The LOD2 Linked Data stack is a distribution platform for software components which support one or more aspects of the Linked Data life cycle. Each package contains a pre-configured component that on installation results in a ready-to-use application. The pre-configuration ensures that the deployed components are able to interact with each other. The system architecture of the deployed Linked data stack components is explained in Sect. 2.1. The subsequent sections provide more details on the distribution platform and what the requirements are for software to take part of it. Finally we provide an overview of the LOD2 stack contents in Sect. 2.5.
2.1 Building a Linked Data Application
The LOD2 stack facilitates the creation of Linked Data applications according to a prototypical system architecture. The system architecture is shown below in Fig. 1. From top to bottom, one has first the application layer with which the end-user is confronted. The applications are built with components from the component layer. These components communicate between each other and interact with the data in the data layer via the common data access layer.
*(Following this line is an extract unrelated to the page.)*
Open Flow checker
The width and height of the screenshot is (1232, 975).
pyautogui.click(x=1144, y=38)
The data access layer is build around the data representation framework RDF. The data is exchanged in RDF and retrieved with SPARQL queries from SPARQL end-points. All data format heterogeneity is hidden for the components by this layer. This yields an uniform data view easing the configuration of the data flow between the components. The RDF representation yields important advantages making it suited for the role as common data representation formalism. It is a W3C standard, domain neutral, and it is web enabled: all identifiers are web addressable. And last but not least, data integration starts with just merging the data together in one store.
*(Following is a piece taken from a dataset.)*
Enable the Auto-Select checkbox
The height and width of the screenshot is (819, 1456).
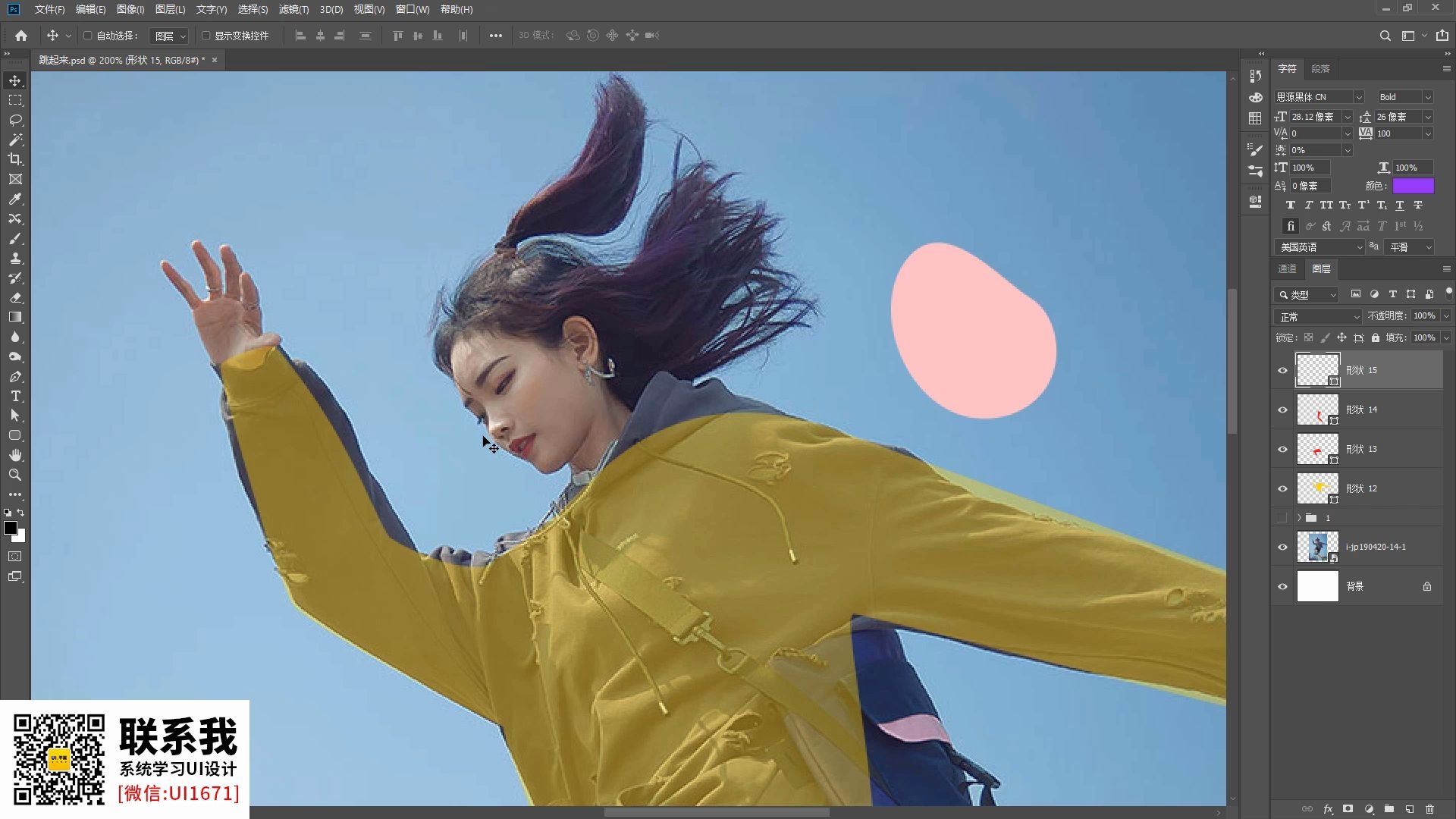(x=88, y=36)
Matching the Linked Data life cycle presented in the introduction to the system architecture shows that the extraction and storage tools feature in the data layer and most of the other are part of the component layer.
An application end user will seldom be directly in touch with the underlying data layer. They are offered an application interface that shows the information in a domain adapted intuitive interface. Few of the LOD2 stack browsing and exploration components have been lifted and designed to this stage. Most of the stack components are designed for the (Linked Data) data manager. The components provide user interfaces that aid the data manager in its task. For instance, the SILK workbench is a user interface for creating linking specifications. This specification can then be used by the silk engine which might be embedded in a larger application. That is the task of the last targeted audience: the Linked Data application developer.
2.2 Becoming LOD2 Linked Data Stack Component
The system architecture defines minimal requirements for components to become part of the LOD2 stack, they are that
Information is exchanged in RDF format
Business information is requested through SPARQL endpoint access
Updates are provided as SPARQL updates
A typical example is the SILK workbench. The business data is retrieved via querying SPARQL endpoints and the result (the link set) can be stored in a SPARQL endpoint that is open to updates. Of course these requirements do not hold for all communication channels of a component, for instance, extraction components such as D2R. Those obviously have to communicate with the original source of the information which is different than RDF, but the outcome is RDF.
A component is distributable via the LOD2 stack repository if it is provided as a Debian package that installs on Ubuntu 12.04 LTS. The Debian packaging system has been chosen because it is a well established software packaging system that is used by the popular Linux distribution Ubuntu. We decided for a reference OS release to ensure quality and reduce the maintenance efforts of the components. This choice does not limit the deployment of the software on other Linux distributions, whether they are Debian based or not. Using a tool called alien, debian packages can be installed on a RedHat distribution.
The above mentioned requirements ensure there is a common foundation between all components in the LOD2 stack. For application developers trained in the Linked Data domain the creation of an information flow is hence always possible. Because each data publishing editorial process is unique and the best solution depends on the data publishing organizations needs, the stack does not aim for a homogeneous LOD2 Linked Data publishing platform where all components are hidden behind a single consistent user interface. The goal is however on improving the information flow between components. In the first place, this is done via making sure that deployed components have access to each others output. Additionally, LOD2 has contributed supporting APIs and vocabularies to the component owners. If they extend their components with these, the data flow between the components will be further improved.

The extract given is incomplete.